Nadia Boulanger a exercé une très forte influence auprès des compositeurs qu'elle a formés ou fréquentés. Vous citez dans le livret du disque le cas d'Astor Piazzolla, mais il y en a bien d'autres…
Chez Astor Piazzolla c'est évident : quand on imagine les compositions très "classiques" que le musicien argentin apportait à Nadia Boulanger et ensuite la conscience qu'elle lui a donnée qu'il fallait revenir à ses origines, repartir vers le tango, vers ce qu'il était véritablement ! Ou prenons l'exemple de Quincy Jones et de l'exigence qu'elle a eue pour développer son oreille, pour lui donner une conscience de l'orchestration dans l'écriture pour cordes… Si l'Américain est resté étudier aussi longtemps avec elle, c'est qu'elle lui a apporté énormément de choses. Et d'ailleurs il a transmis cet héritage à Michael Jackson, j'en suis certaine, et ça m'amuse d'ailleurs de me figurer le pont entre Gabriel Fauré qui était professeur de Nadia Boulanger et Michael Jackson qui a été produit par Quincy Jones. C'est cet éventail de style musical et de palette sonore, dans cette période, qui m'a fascinée.
Encore un mot sur la musique américaine de cette époque, d'Elliott Carter à Philip Glass, où l'influence de Nadia Boulanger est notable…
Disons qu'après Nadia Boulanger, les compositeurs américains n'ont pas eu de complexe à faire entrer dans leur musique une influence… américaine, locale donc. Comme, par exemple, dans le 2e mouvement de la Sonate de Carter qui tend vers le bi-bop. En allant aux Etats-Unis et en travaillant sur la base de son enseignement harmonique, Nadia Boulanger n'a pas oublié les musiques comme le jazz et d'autres, comme la musique de Bernstein. Elle a beaucoup incité les Américains à puiser dans leur musique à eux, plutôt qu'essayer de reproduire l'influence germanique ou française.

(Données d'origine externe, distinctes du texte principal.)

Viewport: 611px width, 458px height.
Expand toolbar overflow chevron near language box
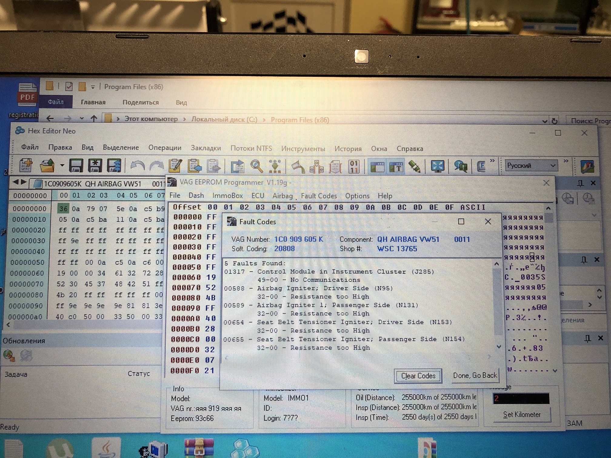click(x=566, y=161)
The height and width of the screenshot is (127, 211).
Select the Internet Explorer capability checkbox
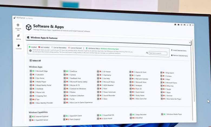(x=31, y=116)
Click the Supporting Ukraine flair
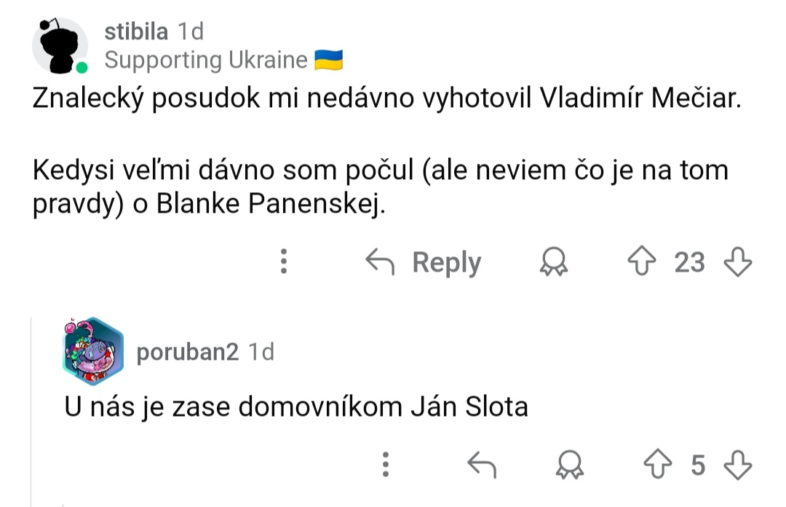Screen dimensions: 786x507 (x=206, y=60)
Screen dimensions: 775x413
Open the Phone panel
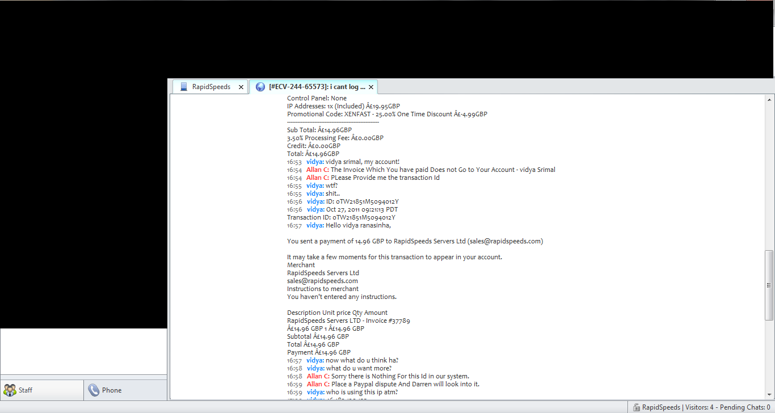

Quel est le fil qui relie toutes ces musiques pour l'interprète que vous êtes ?
Ça a été un challenge de me retrouver face à cet univers extrêmement complexe et divers. Enregistrer le disque a été éprouvant parce que chacun des compositeurs a son langage. Je n'ai évidemment pas pu m'inspirer de Piazzolla pour jouer Glass ou un autre (rires) ! J'ai dû entrer dans l'univers de chacun de ces compositeurs, ces élèves de Nadia Boulanger dont la spécificité est d'avoir trouvé leur langage propre grâce à elle.
Au terme de ce voyage musical, comment Nadia Boulanger a-t-elle agi en vous, de manière plus personnelle ?
Il faut dire que j'ai eu la chance d'avoir des professeurs incroyables. Parmi eux, un maître, Ivan Monighetti – celui qui m'a fait découvrir les œuvres de Nadia Boulanger -, qui a été très dur avec moi. J'ai souvent entendu que Nadia Boulanger était aussi un professeur terrible, tyrannique. Mais j'ai de la tendresse pour les professeurs tyranniques – enfin, dans la mesure du tolérable ! - parce que je sais qu'au fond, leur dureté est une manière de vouloir tirer le meilleur qu'on peut d'un élève. Bien que Piazzolla, Michel Legrand, Daniel Barenboim aient témoigné du côté rude, exigeant, de Nadia Boulanger, ils ont tous eu vis-à-vis d'elle une grande tendresse. C'est aussi ce que j'ai pu voir dans la correspondance qui lui a été adressée. Donc derrière cette personnalité qui pouvait paraître également très conservatrice, il y avait une grande tendresse et une volonté de transmettre, par les leçons, par le savoir, une vraie exigence musicale. J'espère que dans les années à venir nous ne perdrons pas cette volonté d'exigence vis-à-vis de l'art et de la culture parce que c'est essentiel.